Million Dollar Question in Microsoft Fabric — When to use Lakehouse VS Datawarehouse — Part2

FABRIC SERIES: FUNDAMENTALS 06— DATATWAREHOUSE Vs LAKEHOUSE — ARCHITECHTURAL PATTERNS

RK Iyer
Microsoft Azure
6 min readMay 20, 2024

--

❑ Overview

Lakehouse VS Datawarehouse

In the last blog, we went through understanding the fundamental difference between Data Warehouse & Lakehouse. In this blog, we will delve more deeper in this aspect, wherein we will look at different key decision points, architectural patterns & key considerations which influence using Lakehouse & Warehouse in your solution.

❑ Data Warehouse Pattern

A data warehouse architectural pattern is a structured framework used to manage and organize large volumes of structured data for analysis and reporting purposes.

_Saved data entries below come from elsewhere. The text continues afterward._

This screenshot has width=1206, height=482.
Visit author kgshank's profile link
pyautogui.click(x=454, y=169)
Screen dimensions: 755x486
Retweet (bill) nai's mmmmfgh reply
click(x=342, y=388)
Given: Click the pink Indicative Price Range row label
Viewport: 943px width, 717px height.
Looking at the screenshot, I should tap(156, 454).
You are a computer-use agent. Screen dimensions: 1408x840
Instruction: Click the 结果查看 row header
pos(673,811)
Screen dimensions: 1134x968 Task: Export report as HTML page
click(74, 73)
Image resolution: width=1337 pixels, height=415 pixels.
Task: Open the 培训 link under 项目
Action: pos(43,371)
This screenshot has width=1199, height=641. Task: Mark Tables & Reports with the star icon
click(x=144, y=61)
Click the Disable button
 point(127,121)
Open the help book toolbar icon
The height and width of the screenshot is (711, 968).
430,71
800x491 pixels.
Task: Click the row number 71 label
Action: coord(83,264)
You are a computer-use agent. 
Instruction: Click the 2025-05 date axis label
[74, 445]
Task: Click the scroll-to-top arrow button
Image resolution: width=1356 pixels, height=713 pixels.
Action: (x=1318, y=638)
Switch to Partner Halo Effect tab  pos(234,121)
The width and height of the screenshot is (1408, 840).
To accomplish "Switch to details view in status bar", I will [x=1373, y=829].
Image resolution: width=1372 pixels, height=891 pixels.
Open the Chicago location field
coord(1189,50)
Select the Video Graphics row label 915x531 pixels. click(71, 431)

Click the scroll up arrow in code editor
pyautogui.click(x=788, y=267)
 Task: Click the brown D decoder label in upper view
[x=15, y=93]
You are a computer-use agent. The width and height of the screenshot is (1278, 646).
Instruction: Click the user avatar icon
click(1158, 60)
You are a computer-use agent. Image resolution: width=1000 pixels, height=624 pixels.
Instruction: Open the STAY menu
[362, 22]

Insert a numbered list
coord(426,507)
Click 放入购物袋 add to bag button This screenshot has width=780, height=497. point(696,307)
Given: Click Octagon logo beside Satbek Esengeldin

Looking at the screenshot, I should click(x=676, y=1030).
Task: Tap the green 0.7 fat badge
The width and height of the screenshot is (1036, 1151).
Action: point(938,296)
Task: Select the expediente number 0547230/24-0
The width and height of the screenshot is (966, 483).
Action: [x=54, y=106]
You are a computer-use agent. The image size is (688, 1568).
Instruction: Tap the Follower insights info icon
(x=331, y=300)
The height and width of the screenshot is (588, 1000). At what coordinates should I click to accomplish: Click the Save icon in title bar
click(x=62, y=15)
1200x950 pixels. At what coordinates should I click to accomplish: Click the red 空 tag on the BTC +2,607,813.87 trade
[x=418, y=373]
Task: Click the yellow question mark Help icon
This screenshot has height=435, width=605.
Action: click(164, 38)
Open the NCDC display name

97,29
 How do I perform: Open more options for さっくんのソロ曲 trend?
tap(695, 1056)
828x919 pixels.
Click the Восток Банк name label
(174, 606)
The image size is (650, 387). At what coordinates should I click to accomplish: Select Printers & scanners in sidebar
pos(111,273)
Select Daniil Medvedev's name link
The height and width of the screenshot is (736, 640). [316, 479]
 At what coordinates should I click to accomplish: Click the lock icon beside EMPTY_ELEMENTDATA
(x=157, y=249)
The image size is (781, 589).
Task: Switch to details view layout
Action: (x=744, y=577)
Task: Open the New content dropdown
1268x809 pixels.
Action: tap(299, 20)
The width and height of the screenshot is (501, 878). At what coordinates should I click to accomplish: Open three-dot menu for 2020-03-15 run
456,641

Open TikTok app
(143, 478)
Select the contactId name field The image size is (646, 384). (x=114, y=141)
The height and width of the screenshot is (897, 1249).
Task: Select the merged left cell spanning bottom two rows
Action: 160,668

◪ Key considerations for employing this architecture pattern:

🗹 All data sources are structured data (Databases, CSV files, JSON files) or semi structured sources (Logs, Sensors) and future data sources are also going to be the same.

🗹 The development team primarily possesses T-SQL and Data Warehousing skills.

🗹 If the system is being migrated from an existing Data Warehouse like Synapse Dedicated Pool or Redshift, it might be more straightforward to continue using a Data Warehouse to leverage existing investments and minimize disruption.

🗹 Data transformation is performed using stored procedures.

🗹 There is a need to support features like multi-table transactions, which are exclusive to the Data Warehouse.

🗹 Although transactional workloads can use the Data Warehouse, they can also utilize the Lakehouse depending on the specific requirements of the application or ETL/ELT processes.

🗹 Users and developers require T-SQL DDL/DML capabilities.

🗹 The workload demands that users be able to modify data even after it has been normalized or transformed.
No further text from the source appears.